I've set up the .zshrc
of my user account on all of the hosts to which I connect to automatically start tmux
on login as long as it's not already running.
if [ -z "$TMUX" ]; then
tmux attach -d || tmux new
fi
This works well until I ssh (or mosh) into my own account on a remote host from within a tmux session on the local host. Since the $TMUX
macro isn't passed from the local host to the remote, tmux launches on the remote host and I now have two nested tmux sessions.
Is there a way to avoid this while keeping the auto-launching behaviour? Ideally I'd like the remote shell to know that it's being launched from within a tmux session on the host that is connecting and to not launch a second tmux instance.
I've already tried checking $TERM
in the remote shell but it is always xterm-256color
regardless of whether it is running within a tmux session on the local machine.
Best Answer
Thanks to @mark-plotnick 's comment I think I have solution that works for me.
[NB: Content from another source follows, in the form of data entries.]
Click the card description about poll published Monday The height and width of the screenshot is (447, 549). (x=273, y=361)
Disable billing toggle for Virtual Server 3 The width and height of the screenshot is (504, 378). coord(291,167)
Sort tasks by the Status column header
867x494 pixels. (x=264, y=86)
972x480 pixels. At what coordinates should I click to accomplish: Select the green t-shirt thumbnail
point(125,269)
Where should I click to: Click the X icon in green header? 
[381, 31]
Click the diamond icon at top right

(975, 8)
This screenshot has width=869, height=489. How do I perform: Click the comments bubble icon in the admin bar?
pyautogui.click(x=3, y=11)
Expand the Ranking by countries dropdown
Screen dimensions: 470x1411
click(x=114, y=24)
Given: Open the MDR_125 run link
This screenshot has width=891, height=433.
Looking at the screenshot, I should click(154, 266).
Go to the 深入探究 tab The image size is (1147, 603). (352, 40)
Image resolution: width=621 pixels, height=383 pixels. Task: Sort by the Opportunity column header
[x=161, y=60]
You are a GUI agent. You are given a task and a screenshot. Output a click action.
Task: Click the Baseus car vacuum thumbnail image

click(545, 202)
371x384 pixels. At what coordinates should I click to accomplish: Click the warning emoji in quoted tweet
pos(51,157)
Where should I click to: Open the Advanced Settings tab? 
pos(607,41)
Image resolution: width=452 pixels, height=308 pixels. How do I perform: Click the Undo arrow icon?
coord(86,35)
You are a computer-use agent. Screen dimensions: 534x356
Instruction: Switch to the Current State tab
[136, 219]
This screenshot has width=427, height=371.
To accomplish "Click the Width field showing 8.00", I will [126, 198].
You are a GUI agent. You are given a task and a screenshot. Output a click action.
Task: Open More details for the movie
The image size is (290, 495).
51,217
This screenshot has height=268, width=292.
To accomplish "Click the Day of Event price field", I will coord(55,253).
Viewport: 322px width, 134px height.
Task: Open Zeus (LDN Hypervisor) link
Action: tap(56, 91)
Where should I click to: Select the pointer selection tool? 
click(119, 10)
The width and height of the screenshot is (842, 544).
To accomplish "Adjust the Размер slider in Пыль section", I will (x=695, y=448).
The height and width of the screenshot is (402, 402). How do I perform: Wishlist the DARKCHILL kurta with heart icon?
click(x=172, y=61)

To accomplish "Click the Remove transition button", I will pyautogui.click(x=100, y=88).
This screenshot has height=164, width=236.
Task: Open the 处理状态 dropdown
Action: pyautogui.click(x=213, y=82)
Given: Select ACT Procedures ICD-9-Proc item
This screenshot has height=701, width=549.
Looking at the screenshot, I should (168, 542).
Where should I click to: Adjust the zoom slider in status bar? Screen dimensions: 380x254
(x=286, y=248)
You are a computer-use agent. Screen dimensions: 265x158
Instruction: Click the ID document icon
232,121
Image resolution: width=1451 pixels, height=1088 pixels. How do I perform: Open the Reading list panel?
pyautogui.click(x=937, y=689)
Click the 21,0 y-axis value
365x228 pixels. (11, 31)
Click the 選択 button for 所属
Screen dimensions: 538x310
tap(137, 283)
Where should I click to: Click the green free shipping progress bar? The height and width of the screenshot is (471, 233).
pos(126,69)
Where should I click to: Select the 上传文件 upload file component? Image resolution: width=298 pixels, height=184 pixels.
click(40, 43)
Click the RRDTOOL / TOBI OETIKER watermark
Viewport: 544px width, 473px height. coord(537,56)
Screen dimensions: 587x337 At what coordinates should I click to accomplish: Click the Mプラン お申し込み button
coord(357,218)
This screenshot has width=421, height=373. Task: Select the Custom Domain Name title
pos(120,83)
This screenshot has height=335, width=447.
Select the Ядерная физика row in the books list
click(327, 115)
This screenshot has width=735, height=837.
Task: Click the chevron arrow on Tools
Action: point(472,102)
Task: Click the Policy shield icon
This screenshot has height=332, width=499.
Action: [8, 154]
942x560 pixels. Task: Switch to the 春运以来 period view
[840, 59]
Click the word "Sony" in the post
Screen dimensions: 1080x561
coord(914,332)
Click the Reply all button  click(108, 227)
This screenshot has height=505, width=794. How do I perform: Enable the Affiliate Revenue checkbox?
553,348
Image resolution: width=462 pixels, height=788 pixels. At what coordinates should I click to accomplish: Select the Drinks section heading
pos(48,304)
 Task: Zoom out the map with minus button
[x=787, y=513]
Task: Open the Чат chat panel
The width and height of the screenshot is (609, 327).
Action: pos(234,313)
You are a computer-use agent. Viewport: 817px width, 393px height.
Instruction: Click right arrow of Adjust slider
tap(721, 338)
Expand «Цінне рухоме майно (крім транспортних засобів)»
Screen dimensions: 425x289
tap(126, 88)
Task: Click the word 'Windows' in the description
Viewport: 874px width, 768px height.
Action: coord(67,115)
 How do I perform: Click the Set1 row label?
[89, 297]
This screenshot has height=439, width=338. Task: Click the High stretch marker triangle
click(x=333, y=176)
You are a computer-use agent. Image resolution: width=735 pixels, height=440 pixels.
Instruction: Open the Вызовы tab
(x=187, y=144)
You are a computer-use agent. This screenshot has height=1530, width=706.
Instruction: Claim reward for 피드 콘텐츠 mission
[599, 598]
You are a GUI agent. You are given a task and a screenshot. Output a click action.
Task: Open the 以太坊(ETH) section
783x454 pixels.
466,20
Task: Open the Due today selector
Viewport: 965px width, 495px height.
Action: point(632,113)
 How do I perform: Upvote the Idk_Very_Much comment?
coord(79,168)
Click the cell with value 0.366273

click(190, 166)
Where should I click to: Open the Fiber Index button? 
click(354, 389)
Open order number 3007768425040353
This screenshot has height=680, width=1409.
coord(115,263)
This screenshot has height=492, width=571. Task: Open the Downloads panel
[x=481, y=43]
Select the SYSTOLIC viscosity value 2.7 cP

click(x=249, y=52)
On the remote host, add to /etc/ssh/sshd_config:
AcceptEnv TMUX
On the local host, add to ~/.ssh/config:
Host * SendEnv TMUX
Now the value of the
$TMUX
env variable is sent to the remote host, andtmux
no longer launches when the value is non-blank.I don't mind making the server-side change but I wish I didn't have to edit every client
~/.ssh/config
so I'm open to additional suggestions.